In [2]:
import pandas as pd
import matplotlib.pyplot as plt
import numpy as np
import string

In [3]:
df = pd.read_csv("emoji_df.csv")
df.head()

Unnamed: 0,emoji,name,group,sub_group,codepoints
0,😀,grinning face,Smileys & Emotion,face-smiling,1F600
1,😃,grinning face with big eyes,Smileys & Emotion,face-smiling,1F603
2,😄,grinning face with smiling eyes,Smileys & Emotion,face-smiling,1F604
3,😁,beaming face with smiling eyes,Smileys & Emotion,face-smiling,1F601
4,😆,grinning squinting face,Smileys & Emotion,face-smiling,1F606


In [4]:
import nltk
from nltk.corpus import stopwords
from nltk.tokenize import word_tokenize
import string
nltk.download('punkt')
nltk.download('stopwords')

[nltk_data] Downloading package punkt to /Users/megha/nltk_data...
[nltk_data]   Package punkt is already up-to-date!
[nltk_data] Downloading package stopwords to /Users/megha/nltk_data...
[nltk_data]   Package stopwords is already up-to-date!


True

In [5]:
# preprocess text
def preprocess(text):
    tokens = word_tokenize(text)
    
    # remove punctuation
    tokens = [word.lower() for word in tokens if word.isalpha()]
    
    # remove stop words
    stop_words = set(stopwords.words('english'))
    tokens = [word for word in tokens if word not in stop_words]
    
    return tokens

In [6]:
groups = df['group'].unique()
sub_groups = df['sub_group'].unique()
df = df[df['name'] != 'thread']

In [7]:
from transformers import pipeline
classifier = pipeline('zero-shot-classification', model='facebook/bart-large-mnli')

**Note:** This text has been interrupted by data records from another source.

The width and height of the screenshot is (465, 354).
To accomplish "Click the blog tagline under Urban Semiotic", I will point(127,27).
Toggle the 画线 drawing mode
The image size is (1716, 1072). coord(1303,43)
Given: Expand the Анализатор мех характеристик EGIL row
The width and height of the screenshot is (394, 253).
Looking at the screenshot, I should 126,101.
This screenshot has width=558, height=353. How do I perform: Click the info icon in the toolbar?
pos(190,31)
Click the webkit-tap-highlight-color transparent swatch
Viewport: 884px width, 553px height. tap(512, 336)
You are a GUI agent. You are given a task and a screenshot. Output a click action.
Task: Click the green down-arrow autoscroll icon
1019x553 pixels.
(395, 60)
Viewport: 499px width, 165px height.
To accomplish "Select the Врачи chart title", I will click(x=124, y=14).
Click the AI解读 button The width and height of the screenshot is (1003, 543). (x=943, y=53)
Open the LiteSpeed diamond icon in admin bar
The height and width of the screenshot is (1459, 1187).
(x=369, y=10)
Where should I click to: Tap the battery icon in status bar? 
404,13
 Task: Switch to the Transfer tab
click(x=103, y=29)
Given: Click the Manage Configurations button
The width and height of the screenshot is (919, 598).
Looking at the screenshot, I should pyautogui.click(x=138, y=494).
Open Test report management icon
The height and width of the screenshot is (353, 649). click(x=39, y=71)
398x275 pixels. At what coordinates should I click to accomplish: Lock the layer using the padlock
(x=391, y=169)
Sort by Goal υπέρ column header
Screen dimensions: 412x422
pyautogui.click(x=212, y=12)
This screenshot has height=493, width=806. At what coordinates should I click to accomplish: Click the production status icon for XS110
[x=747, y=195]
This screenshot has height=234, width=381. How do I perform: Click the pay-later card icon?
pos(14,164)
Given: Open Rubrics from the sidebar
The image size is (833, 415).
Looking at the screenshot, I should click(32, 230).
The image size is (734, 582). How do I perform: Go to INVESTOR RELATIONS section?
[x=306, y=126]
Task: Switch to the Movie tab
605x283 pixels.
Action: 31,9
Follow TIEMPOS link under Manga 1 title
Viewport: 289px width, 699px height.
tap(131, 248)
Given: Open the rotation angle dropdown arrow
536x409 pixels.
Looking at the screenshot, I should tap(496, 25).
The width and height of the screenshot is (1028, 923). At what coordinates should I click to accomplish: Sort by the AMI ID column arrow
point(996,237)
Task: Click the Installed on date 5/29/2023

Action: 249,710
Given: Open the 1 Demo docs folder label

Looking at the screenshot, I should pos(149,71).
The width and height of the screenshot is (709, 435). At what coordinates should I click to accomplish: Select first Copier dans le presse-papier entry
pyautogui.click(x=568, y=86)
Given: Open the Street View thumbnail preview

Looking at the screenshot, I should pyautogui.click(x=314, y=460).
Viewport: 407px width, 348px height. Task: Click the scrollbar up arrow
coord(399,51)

  from .autonotebook import tqdm as notebook_tqdm


In [9]:
word = "apple"
hypothesis_template = 'This text is about {}.'
prediction = classifier(word, sub_groups, hypothesis_template=hypothesis_template, multi_label=True)
prediction

In [10]:
# get most likely group based on a word
def get_group(word, groups):
    hypothesis_template = 'This text is about {}.'
    prediction = classifier(word, groups, hypothesis_template=hypothesis_template, multi_label=True)
    return [prediction['labels'][0], prediction['scores'][0]]

get_group('apple',groups)

['Food & Drink', 0.3914111852645874]

In [39]:
def word_to_emoji(word):
    # first look for direct matches
    if word in df.loc[df['name'] == word, 'name'].values:
        return [df.loc[df['name'] == word, 'emoji'].values[0], 1]
    
    # next look for indirect matches
    if any(df['name'].str.contains(word, case=False)):
        possible_emojis = df[df['name'].str.contains(word, case=False)]['name'].tolist()
        flag = 1
    else:
        group = get_group(word, groups)
        # print("group:",group)

        # option 1: separate into subgroups before choosing a possible emoji
        # possible_subgroups = df[df['group'] == group[0]]['sub_group'].unique()
        # print("possible subgroups:",possible_subgroups)
        # subgroup = get_group(word, possible_subgroups)
        # print("subgroup:",subgroup)
        # possible_emojis = df[df['sub_group'] == subgroup[0]]['name'].unique()

        # option 2: choose directly from group
        possible_emojis = df[df['group'] == group[0]]['name'].unique()
        flag = 0

    # print("possible emojis:",possible_emojis)
    name = get_group(word,possible_emojis)
    # print(name)
    if flag == 1: return [df[df['name'] == name[0]].iloc[0]['emoji'], 1]
    else: return [df[df['name'] == name[0]].iloc[0]['emoji'], name[1]]

# print(word_to_emoji('happy'))

Sample text:

The house is on fire!

I'm so happy today!

The early bird catches the worm.

Just had the best pizza ever!

The dog is chasing the ball in the park.

The flower is blooming beautifully in the garden.

In [51]:
# convert input text to emojis
input = "The house is on fire!"
print('input text:',input)

input = preprocess(input)
# print('preprocessed input text:',input)

emoji_translation = ''
for word in input:
    emoji = word_to_emoji(word)
    if emoji[1] > 0.95: # cutoff for accuracy
        emoji_translation = emoji_translation + emoji[0]
    # print(emoji)

print('emoji translation:',emoji_translation)

input text: The house is on fire!
emoji translation: 🏠🔥